**WHAT IS EXPECTED**: Every line from the one with "Instruction: Toggle the" through the end of the material below, both ends included, should be transcribed exactly, without pictures.

※ ※ ※

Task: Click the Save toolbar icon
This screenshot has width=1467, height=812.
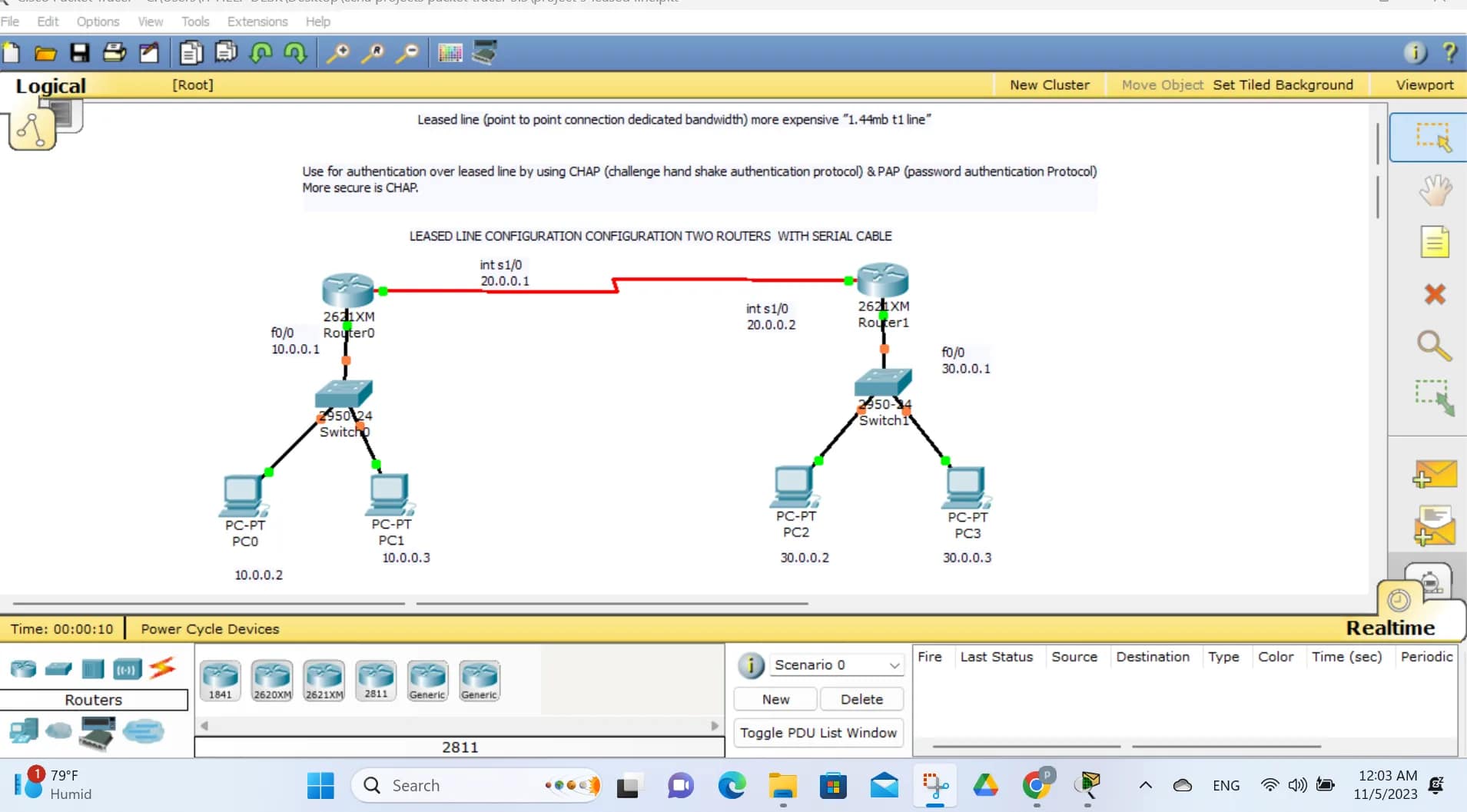Action: (80, 52)
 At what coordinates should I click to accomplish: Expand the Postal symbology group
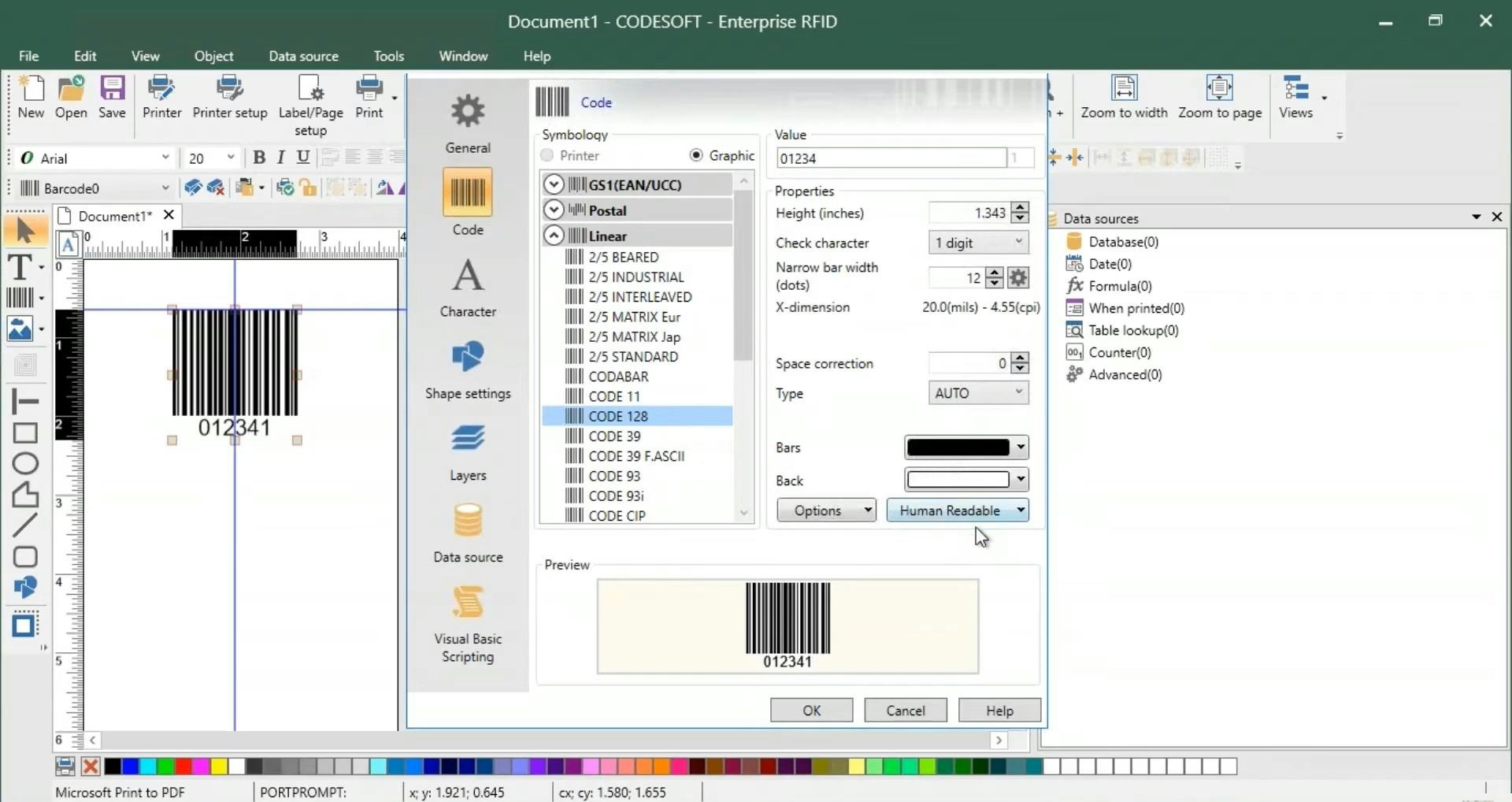pyautogui.click(x=554, y=210)
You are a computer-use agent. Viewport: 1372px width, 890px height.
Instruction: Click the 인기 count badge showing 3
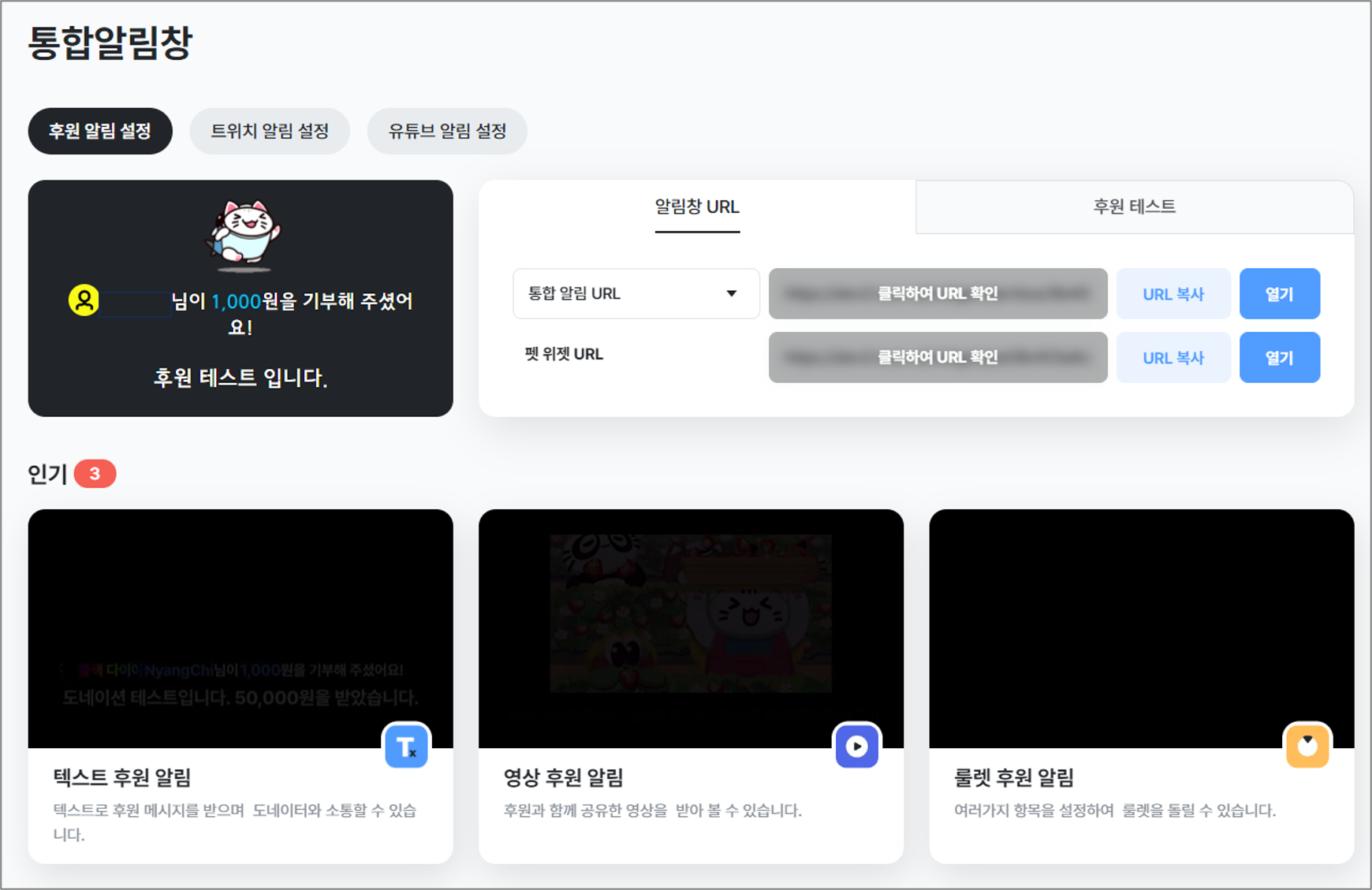tap(95, 473)
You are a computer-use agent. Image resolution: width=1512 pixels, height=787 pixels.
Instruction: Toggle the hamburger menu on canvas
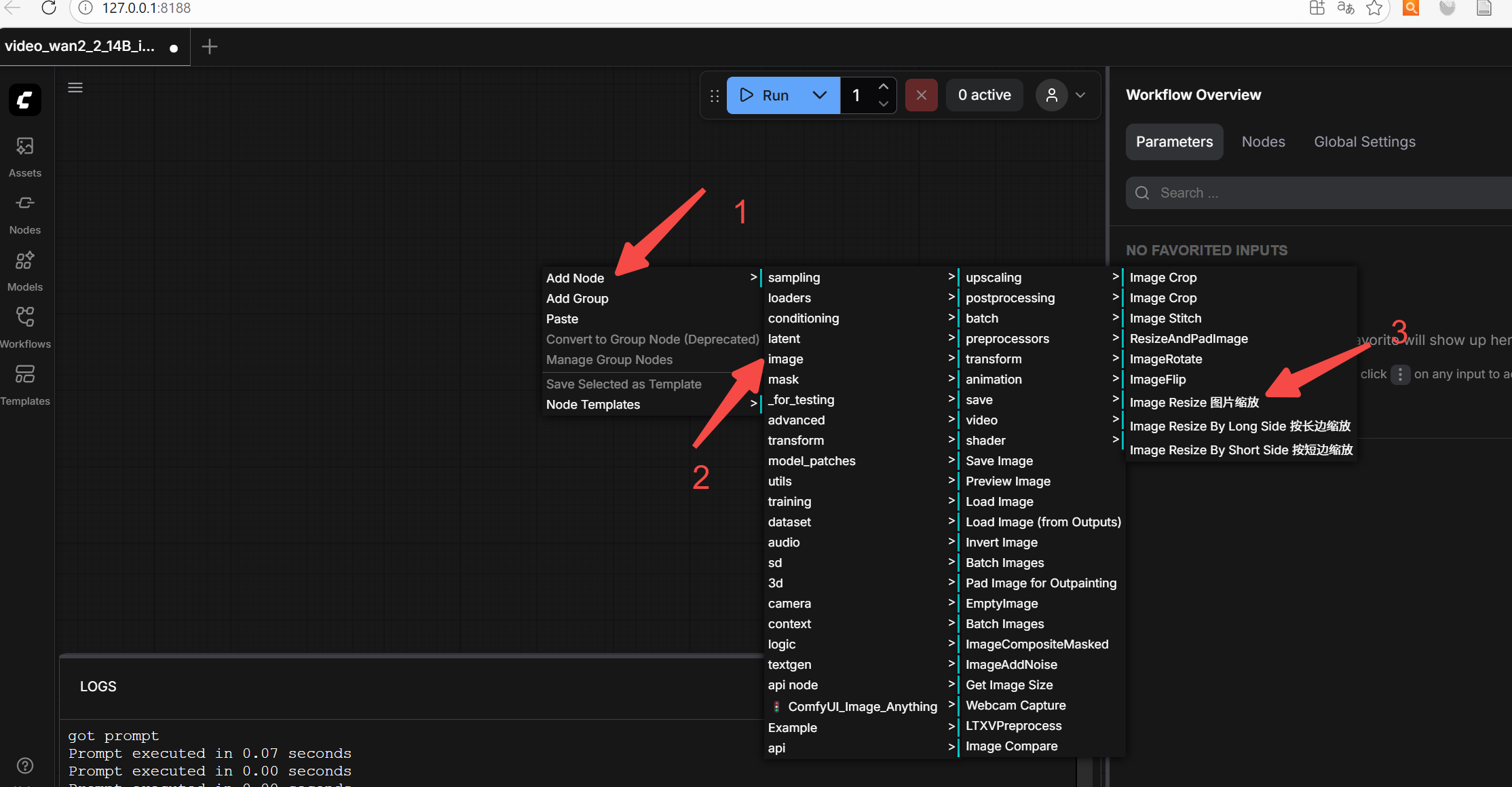[75, 88]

※ ※ ※

**RESPONSE**:
Instruction: Toggle the hamburger menu on canvas
[75, 88]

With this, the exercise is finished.